Keeper: Automated Testing and Fixing of Machine Learning Software
- Chengcheng Wan ,
- Shicheng Liu ,
- Sophie Xie ,
- Yuhan Liu ,
- Henry Hoffmann ,
- Michael Maire ,
- Shan Lu
ACM Transactions on Software Engineering and Methodology |
The increasing number of software applications incorporating machine learning (ML) solutions has led to the need for testing techniques. However, testing ML software requires tremendous human effort to design realistic and relevant test inputs, and to judge software output correctness according to human common sense. Even when misbehavior is exposed, it is often unclear whether the defect is inside ML API or the surrounding code, and how to fix the implementation. This article tackles these challenges by proposing Keeper, an automated testing and fixing tool for ML software.

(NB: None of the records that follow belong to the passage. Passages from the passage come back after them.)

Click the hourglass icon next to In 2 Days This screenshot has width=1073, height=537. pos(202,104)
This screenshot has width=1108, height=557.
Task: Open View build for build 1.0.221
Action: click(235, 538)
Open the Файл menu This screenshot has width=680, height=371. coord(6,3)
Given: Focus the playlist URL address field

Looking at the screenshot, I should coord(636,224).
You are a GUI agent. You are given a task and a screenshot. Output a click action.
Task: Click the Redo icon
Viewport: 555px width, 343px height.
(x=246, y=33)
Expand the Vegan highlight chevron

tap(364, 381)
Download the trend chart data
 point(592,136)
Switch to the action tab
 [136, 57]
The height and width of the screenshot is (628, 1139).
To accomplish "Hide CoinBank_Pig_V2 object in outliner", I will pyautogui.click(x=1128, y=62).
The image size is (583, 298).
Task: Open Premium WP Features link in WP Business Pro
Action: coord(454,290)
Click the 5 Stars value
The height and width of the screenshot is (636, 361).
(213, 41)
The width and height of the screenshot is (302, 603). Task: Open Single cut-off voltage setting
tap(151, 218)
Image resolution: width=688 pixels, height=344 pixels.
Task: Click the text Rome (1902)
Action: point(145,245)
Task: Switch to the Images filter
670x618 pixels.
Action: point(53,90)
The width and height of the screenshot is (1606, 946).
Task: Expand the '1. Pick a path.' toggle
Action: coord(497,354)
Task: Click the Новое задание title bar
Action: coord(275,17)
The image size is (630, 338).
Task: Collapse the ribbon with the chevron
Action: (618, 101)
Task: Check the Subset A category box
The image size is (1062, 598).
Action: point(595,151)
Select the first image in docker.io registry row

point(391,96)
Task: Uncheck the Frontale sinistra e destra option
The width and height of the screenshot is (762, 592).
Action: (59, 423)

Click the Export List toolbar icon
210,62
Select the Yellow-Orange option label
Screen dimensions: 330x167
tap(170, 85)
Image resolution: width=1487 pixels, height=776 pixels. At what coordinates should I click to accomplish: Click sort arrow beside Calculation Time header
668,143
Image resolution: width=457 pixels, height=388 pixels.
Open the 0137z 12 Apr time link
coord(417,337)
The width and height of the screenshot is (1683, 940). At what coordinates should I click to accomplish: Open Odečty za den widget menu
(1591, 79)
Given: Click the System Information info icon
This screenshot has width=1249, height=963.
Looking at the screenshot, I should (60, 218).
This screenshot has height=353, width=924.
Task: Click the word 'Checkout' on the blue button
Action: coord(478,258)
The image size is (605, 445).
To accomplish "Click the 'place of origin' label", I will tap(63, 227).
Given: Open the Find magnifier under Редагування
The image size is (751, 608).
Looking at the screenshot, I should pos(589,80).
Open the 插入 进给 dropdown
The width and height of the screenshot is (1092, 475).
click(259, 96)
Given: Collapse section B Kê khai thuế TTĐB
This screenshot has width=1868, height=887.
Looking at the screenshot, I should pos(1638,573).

The core idea of Keeper is designing pseudo-inverse functions that semantically reverse the corresponding ML task in an empirical way and proxy common human judgment of real-world data. It incorporates these functions into a symbolic execution engine to generate tests. Keeper also detects code smells that degrade software performance. Once misbehavior is exposed, Keeper attempts to change how ML APIs are used to alleviate the misbehavior.
Our evaluation on a variety of applications shows that Keeper greatly improves branch coverage, while identifying 74 previously unknown failures and 19 code smells from 56 out of 104 applications. Our user studies show that 78% of end-users and 95% of developers agree with Keeper’s detection and fixing results.